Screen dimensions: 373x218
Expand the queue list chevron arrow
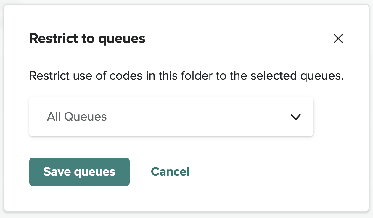click(x=295, y=117)
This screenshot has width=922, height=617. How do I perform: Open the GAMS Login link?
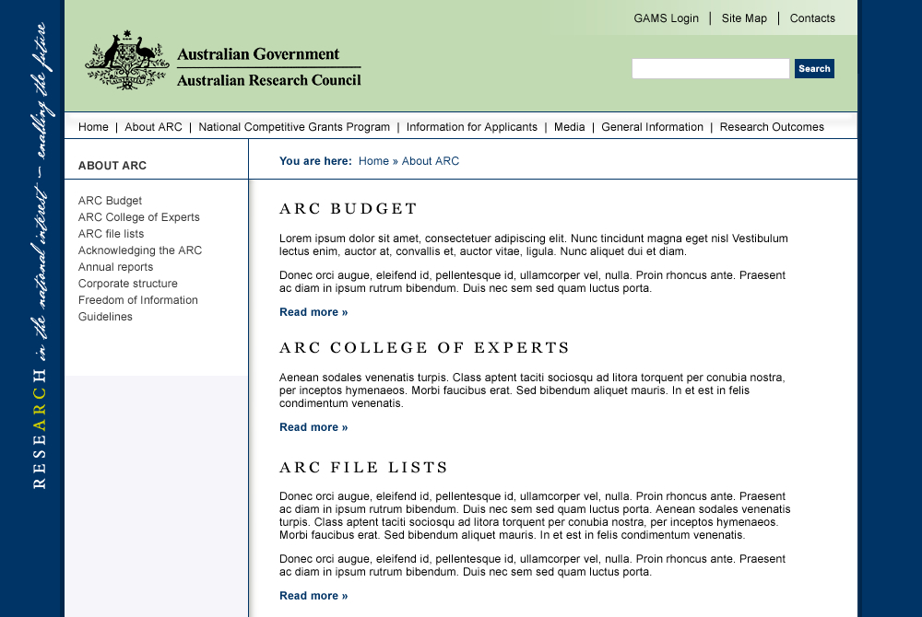pos(666,18)
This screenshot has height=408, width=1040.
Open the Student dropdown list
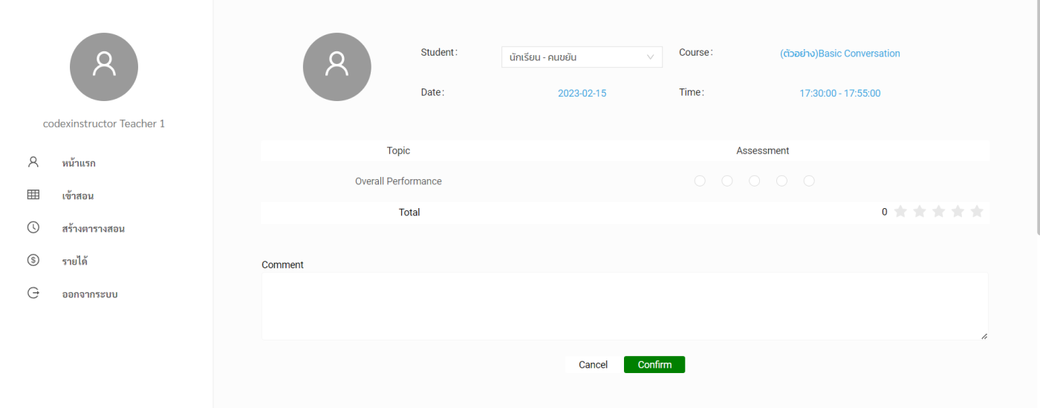[573, 57]
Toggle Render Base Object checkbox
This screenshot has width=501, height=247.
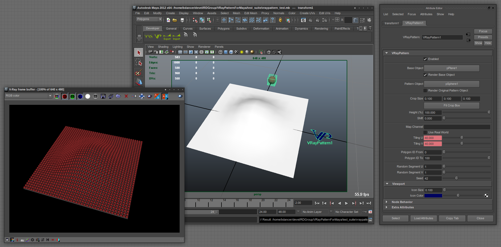[425, 75]
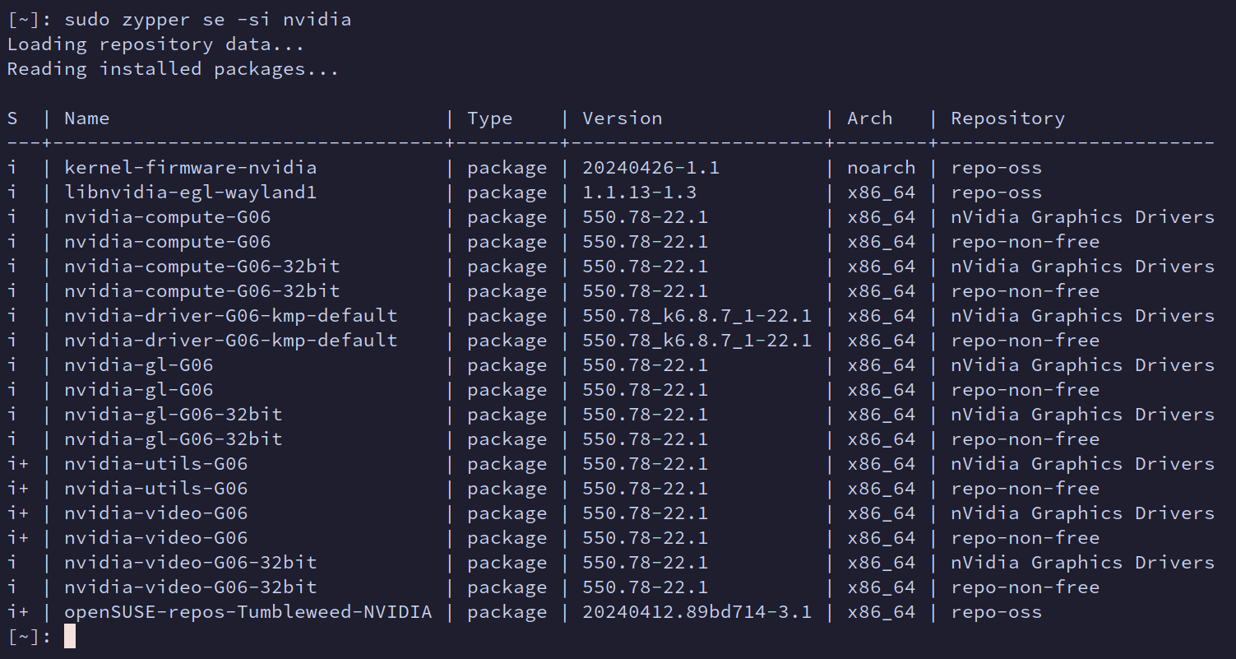Click the 'Type' column header

[x=489, y=118]
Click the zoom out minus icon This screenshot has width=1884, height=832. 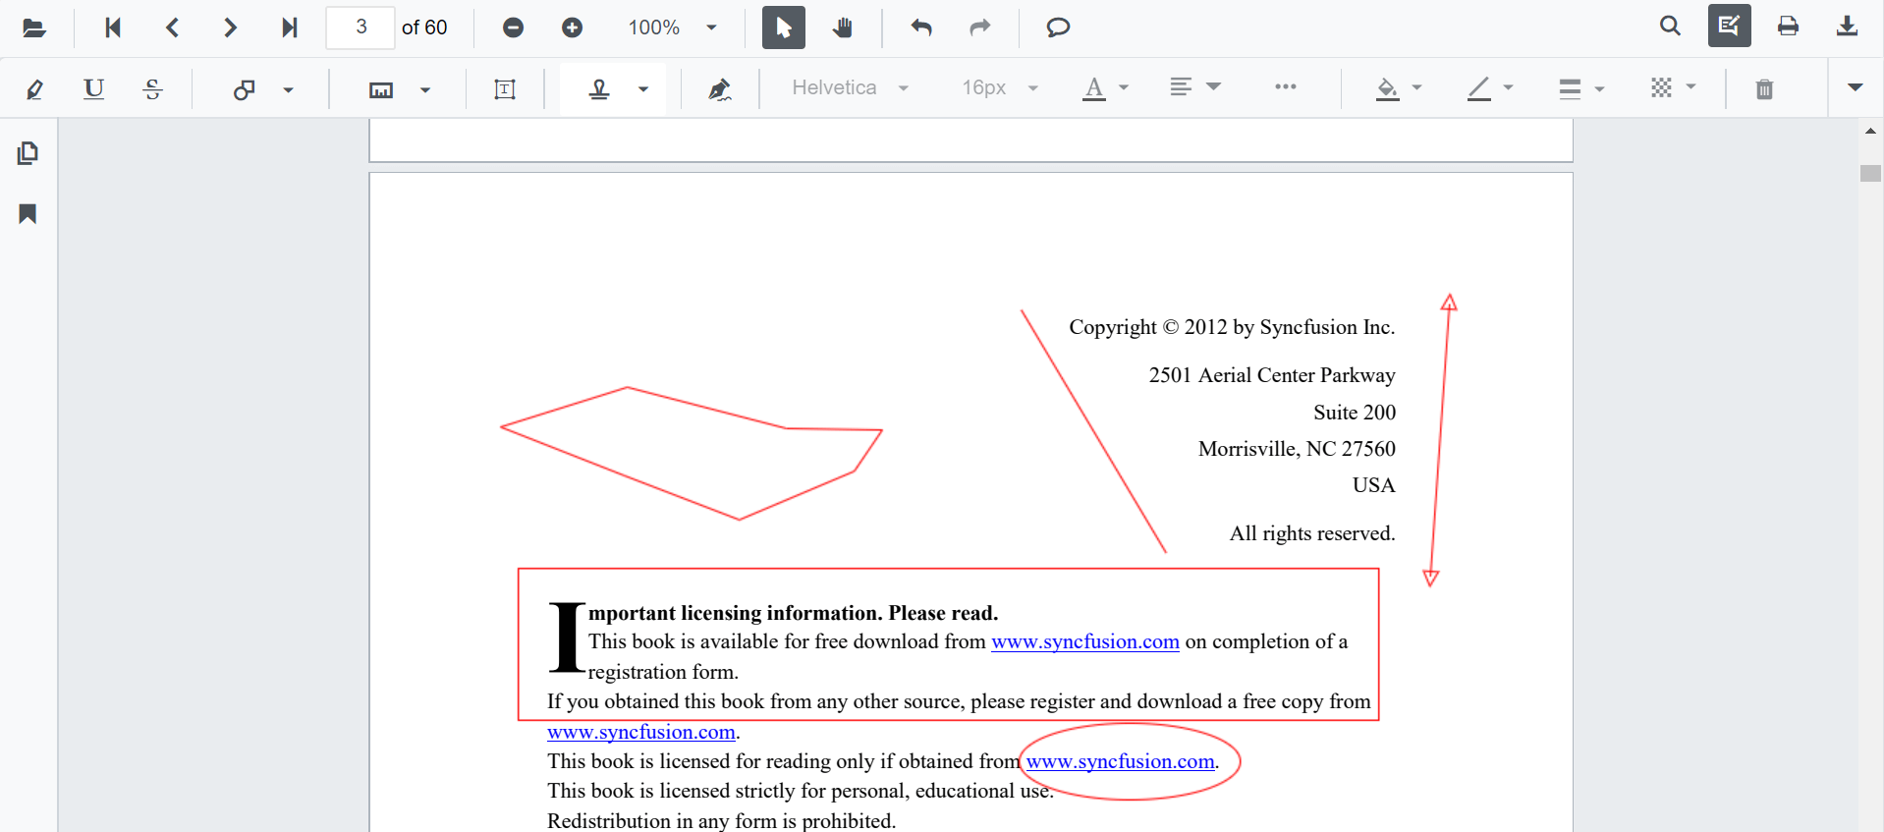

··········

EXERCISE DETAILS:
The copy should match each line above exactly and contain no images.

WRITTEN SOLUTION:
Screen dimensions: 373x218
Expand the queue list chevron arrow
click(x=295, y=117)
This screenshot has width=922, height=617. How do I perform: Open the GAMS Login link?
pos(666,18)
This screenshot has height=408, width=1040.
Open the Student dropdown list
[573, 57]
Toggle Render Base Object checkbox
This screenshot has width=501, height=247.
[425, 75]
Click the 'Type' column header

[x=489, y=118]
Click the zoom out minus icon This screenshot has width=1884, height=832. 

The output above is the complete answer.